On Associativity Equations in Dispersionless Integrable Hierarchies

TL;DR

This paper explores how associativity (WDVV) equations naturally arise in the context of dispersionless integrable hierarchies, showing their connection to tau-functions of KP and Toda hierarchies and constructing new finite-variable solutions.

Contribution

It demonstrates that associativity equations are encoded in the dispersionless limit of Hirota equations and constructs new finite-variable solutions to WDVV equations.

Findings

Tau-functions of dispersionless KP/Toda hierarchies solve associativity equations.

Associativity equations are derived from the dispersionless Hirota equations.

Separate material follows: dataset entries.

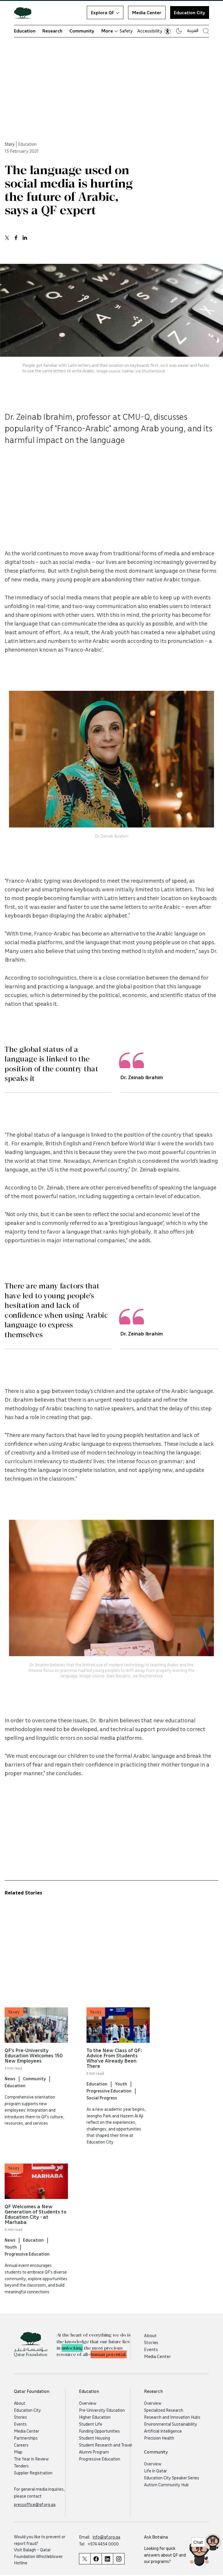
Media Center (146, 12)
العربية (192, 30)
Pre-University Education (102, 2410)
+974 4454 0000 (103, 2543)
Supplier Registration (33, 2472)
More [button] (107, 31)
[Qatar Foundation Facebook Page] (96, 2558)
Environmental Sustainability (170, 2424)
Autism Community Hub (166, 2484)
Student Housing (94, 2437)
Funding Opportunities (99, 2430)
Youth (121, 2083)
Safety (126, 31)
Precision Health (159, 2437)
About (150, 2335)
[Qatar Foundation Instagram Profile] (119, 2558)
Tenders (21, 2465)
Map (18, 2451)
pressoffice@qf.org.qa (34, 2504)
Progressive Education (109, 2090)
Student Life (90, 2424)
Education (24, 31)
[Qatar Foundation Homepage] (25, 12)
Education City (189, 12)
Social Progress (102, 2097)
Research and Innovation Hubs (172, 2417)
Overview (87, 2403)
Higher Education (95, 2417)
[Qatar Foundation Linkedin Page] (107, 2558)
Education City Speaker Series (171, 2477)
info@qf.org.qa (106, 2536)
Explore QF (102, 12)
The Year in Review (31, 2458)
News (10, 2078)
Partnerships (26, 2437)
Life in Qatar (155, 2470)
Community (81, 31)
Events (151, 2349)
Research (52, 31)
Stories (151, 2342)
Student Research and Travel (105, 2444)
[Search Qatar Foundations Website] (206, 31)
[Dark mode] (178, 30)
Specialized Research (163, 2410)
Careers (21, 2444)
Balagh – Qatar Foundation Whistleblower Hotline (38, 2556)
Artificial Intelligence (163, 2430)
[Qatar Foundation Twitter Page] (84, 2558)
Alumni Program (94, 2451)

New finite-variable solutions to WDVV equations are constructed.

Abstract

We discuss the origin of the associativity (WDVV) equations in the context of quasiclassical or Whitham hierarchies. The associativity equations are shown to be encoded in the dispersionless limit of the Hirota equations for KP and Toda hierarchies. We show, therefore, that any tau-function of dispersionless KP or Toda hierarchy provides a solution to associativity equations. In general, they depend on infinitely many variables. We also discuss the particular solution to the dispersionless Toda hierarchy that describes conformal mappings and construct a family of new solutions to the WDVV equations depending on finite number of variables.